An hour later, a dozen corrections officers escorted the seven of us to what looked like a high school gym. There were single bunks lined up against all four walls. In the center of the gym stood a few tables with chairs connected to them.

"Why are we in the gym?" one of the new prisoners asked.

"Overcrowding," a corrections officer replied. "Now shut the fuck up while I sort out your bunk assignments."

They put us in the far corner of the gym. Four empty bunks along one wall, and three bunks along the other. I was assigned a bunk close to the corner.

"I hear they send people like us to that supermax prison in Colorado," another new prisoner said.

His name was Raul Pehlo. He had been a professor of political science at Rutgers University. Pehlo had come to the United States, I learned that night, from the University of Barcelona. A self-described ardent communist, Pehlo revealed himself in that first night to be quite the cynic. He had the unnerving habit of talking down to people as if they were his intellectual inferior. Unfortunately for Pehlo, such confidence did not bode well.

Outside the detention facility, society continued to unravel. Inside, the microcosm had broken had broken down even further. The corrections officers charged with keeping the peace were largely absent. The lack of order in the prison gym did not work in Pehlo's favor.

It took the other inmates less than four hours to turn on the condescending Spaniard. Four men beat him until he nearly lost consciousness. Then they held him down on the floor while a fifth man raped him.

When it was over, Pehlo cursed the lot of them in Spanish, calling them pieces of shit whose mothers were whores. Pehlo's rapist, who also spoke Spanish, ordered his crew to hold his victim down once more. The four men sat on each of Pehlo's limbs as the Spaniard lie on his back.

Pehlo's rapist took a roll of toilet paper from beneath his bunk nearby. He proceeded to beat Pehlo in the face with one end of the toilet paper roll until his victim's facial bones shattered. At some point during the beating Pehlo gave up the ghost. His attacker kept on pounding the dead man's face until he became winded several minutes later. Aferward, Pehlo's murderer got up and walked into the latrine.

The six of us sat perfectly still, unable to look at Pehlo's ruined and bloody face, and listened as the Spaniard's murderer disposed of his weapon by flushing a toilet a dozen or more times.

Pehlo's body remained where it lay all weekend. No one bothered to cover the corpse with a bed sheet. On Monday, two prison trustees entered the gym with a laundry bin. They dumped Pehlo's body into it and took him away.
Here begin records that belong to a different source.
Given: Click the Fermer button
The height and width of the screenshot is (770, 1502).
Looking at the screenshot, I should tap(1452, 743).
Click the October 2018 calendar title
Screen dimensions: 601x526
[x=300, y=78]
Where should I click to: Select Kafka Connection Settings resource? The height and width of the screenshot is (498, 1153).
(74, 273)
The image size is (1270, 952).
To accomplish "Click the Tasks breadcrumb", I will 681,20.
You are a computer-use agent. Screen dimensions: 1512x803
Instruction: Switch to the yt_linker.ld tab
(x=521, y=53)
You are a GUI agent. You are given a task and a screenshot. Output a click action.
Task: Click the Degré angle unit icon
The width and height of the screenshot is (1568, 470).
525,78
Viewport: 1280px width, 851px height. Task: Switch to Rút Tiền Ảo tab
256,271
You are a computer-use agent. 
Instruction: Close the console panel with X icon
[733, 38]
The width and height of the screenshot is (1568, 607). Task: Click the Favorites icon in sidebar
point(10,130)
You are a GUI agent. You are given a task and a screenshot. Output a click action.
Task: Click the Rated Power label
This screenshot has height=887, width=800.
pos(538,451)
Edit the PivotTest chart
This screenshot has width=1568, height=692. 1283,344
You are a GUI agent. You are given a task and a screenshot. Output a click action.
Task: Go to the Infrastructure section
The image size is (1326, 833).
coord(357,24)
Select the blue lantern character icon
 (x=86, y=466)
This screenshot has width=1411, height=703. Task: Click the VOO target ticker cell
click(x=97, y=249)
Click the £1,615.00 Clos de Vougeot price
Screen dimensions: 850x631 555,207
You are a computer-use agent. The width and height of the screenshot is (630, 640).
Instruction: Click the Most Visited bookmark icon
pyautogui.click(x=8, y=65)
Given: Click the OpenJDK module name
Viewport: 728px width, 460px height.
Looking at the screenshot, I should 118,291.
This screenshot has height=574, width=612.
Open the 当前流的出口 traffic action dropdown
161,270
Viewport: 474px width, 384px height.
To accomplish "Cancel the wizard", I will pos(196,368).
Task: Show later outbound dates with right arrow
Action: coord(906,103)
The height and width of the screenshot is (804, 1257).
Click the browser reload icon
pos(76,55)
I thought perhaps that there would be an investigation. Several hours after Pehlo's body had been removed; four corrections officers entered the gym. They informed Pehlo's murderer that he was being shipped to another prison.

"Come on, Rodriguez," one of them said. "Get your shit together and let's go."

Rodriguez stuffed some paperback books into a laundry bag and followed the corrections officers out of the gym.

I was lying on my bunk, wondering how long it would be before some group or another signaled me out, when I heard a lone rifle shot. It took less than an hour before some of the other inmates starting talking in hushed tones about how Rodriguez was shot trying to escape. With the report of the rifle shot still fresh in my mind, I followed the other inmates as they shuffled off to the chow hall and back. Everyone talked long into the night about Rodriguez's death; it was the only way to convince ourselves that the corrections officers hadn't carried out a summary execution. All that changed the following day when several squads of corrections officers entered the gym in full riot gear. They rounded up Rodriguez's four accomplices, shackled their hands and feet, and led them out of the gym.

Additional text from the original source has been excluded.